Bovendien wordt de stabiliteit van de 1e Kamer door dit Kabinetsvoorstel aangetast door de tweedeling in perioden van 3 jaar, waardoor elke 3 jaar de helft van de 1e Kamer wordt vervangen. Hierdoor ontstaat eerder een chaotische toestand in plaats van een stabiele chambre de reflection.

Rekening houdend met een praktische inwerkperiode van 3 jaar, betekent het Kabinetsvoorstel feitelijk dat de 1e Kamer als geheel slechts 3 jaar volledig functioneert in plaats van de beoogde 6 jaar.
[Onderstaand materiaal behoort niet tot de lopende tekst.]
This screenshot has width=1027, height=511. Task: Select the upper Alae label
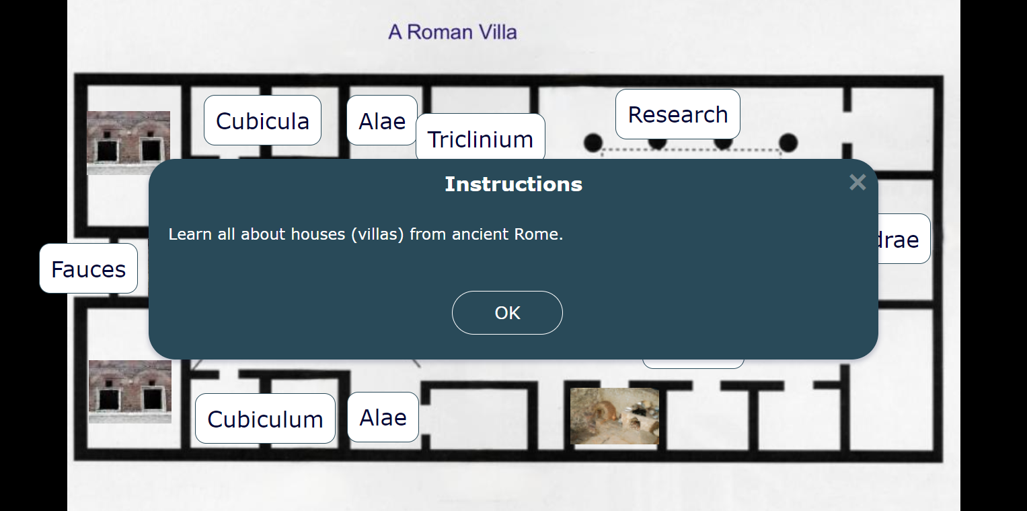click(x=381, y=119)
De Friese National Partij pleit voor een alternatief voor de verkiezing van de leden van de Eerste Kamer, dat met een relatief kleine wijziging te realiseren is en weinig extra administratieve lasten voor burgers en bedrijven zal leiden.

In dit voorstel blijft de verkiezing van de Eerste Kamer gelijk, eenmaal per vier jaar kiezen de leden van provinciale staten de leden van de Eerste Kamer. Daarentegen worden de verkiezingen voor provinciale staten over de periode van vier jaar verdeeld. Elk jaar vinden drie provinciale verkiezingen plaats, bij voorkeur op verschillende tijdstippen, waardoor deze ook echt zal gaan over de keuzes die in de provincie moeten worden gemaakt. Omdat er ten tijde van de verkiezing voor de Eerste Kamer statenleden zijn die tussen de nul en vier jaar geleden gekozen zijn, is de stabiliserende factor voldoende gegarandeerd.

Artikel 52 lid 2 van de Grondwet kan ongewijzigd blijven. De zittingstermijn van provinciale staten, vier jaar volgens artikel 129 lid 4 van de Grondwet, blijft eveneens gelijk. Slechts de wijziging van het tijdstip van de verkiezingen van provinciale staten voor elke provincie afzonderlijk kan bij gewone wet worden geregeld.

Ik steun deze FNP-variant en roep op het Kabinetsvoorstel in deze zin aan te passen.